Chautauqua is in my DNA. My mother worked there in the 1930s; my dad went to summer school in the 1920s and my grandfather shared parts of an ox roasted on the Amphitheater floor in 1910.

New York Gov. Kathy Hochul rightly said after the Aug. 12 attack on Mr. Rushdie “this place doesn’t just value dialogue and freedom of speech and thought, it exists because of those values.”

Few presidents have been as reviled as Franklin Delano Roosevelt. On August 14, 1936, at almost the same spot on the amphitheater stage where Rushdie was attacked, FDR proclaimed “I hate war.”

There have been many others from Henry Ford and Thomas Edison who hated war too. But sometimes, war is inevitable, and seated directly behind Roosevelt on that day was then-treasury department lawyer Robert H. Jackson. In 1940, after that war had begun, it would be his job to justify America’s lending ships to Great Britain to help the King’s navy defend that island, something that may have saved western civilization.

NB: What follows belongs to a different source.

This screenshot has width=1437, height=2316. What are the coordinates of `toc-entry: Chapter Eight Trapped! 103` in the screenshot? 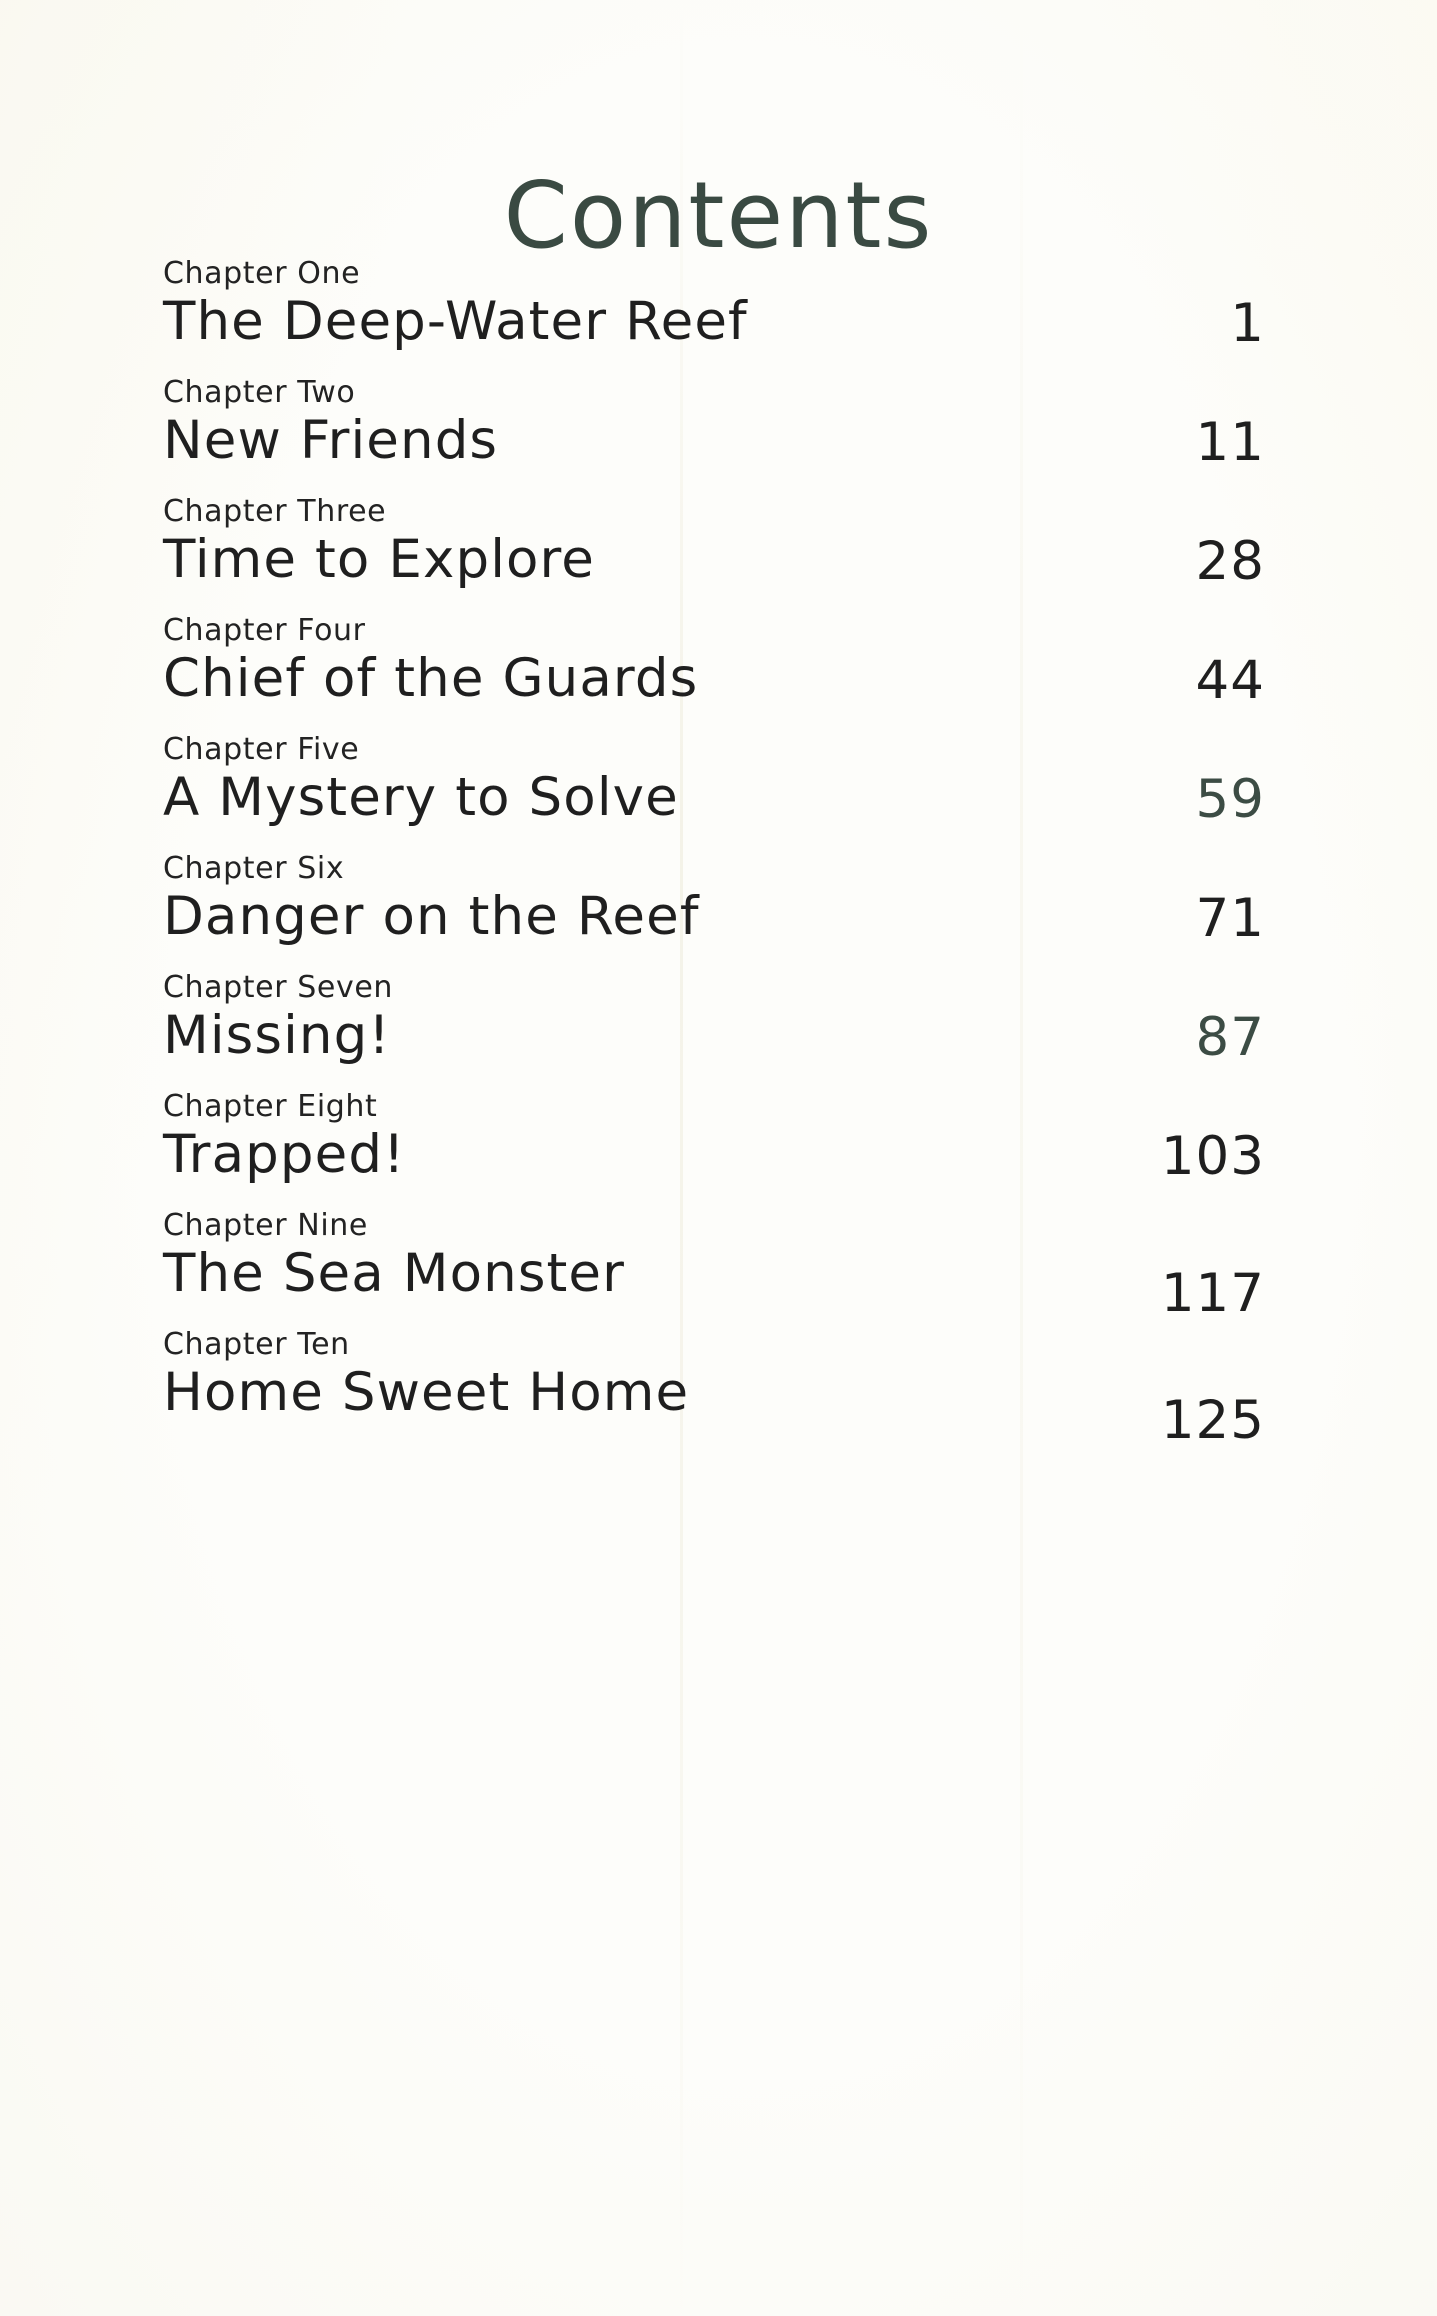 It's located at (714, 1150).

So when a columnist claimed all points of view aren’t represented at Chautauqua, the falsity made my blood boil. Chautauqua, by the way, is a private institution. It has every right to be as biased as it wants – but it isn’t.

In today’s troubled world, when it often seems like the barbarians are within the gates, the Chautauqua Institution is more needed than ever.

Douglas Neckers is an organic chemist, the McMaster distinguished professor emeritus and the founder of the Center for Photochemical Sciences at Bowling Green State University and also a former board chair of the Robert H. Jackson Center in Jamestown, N.Y.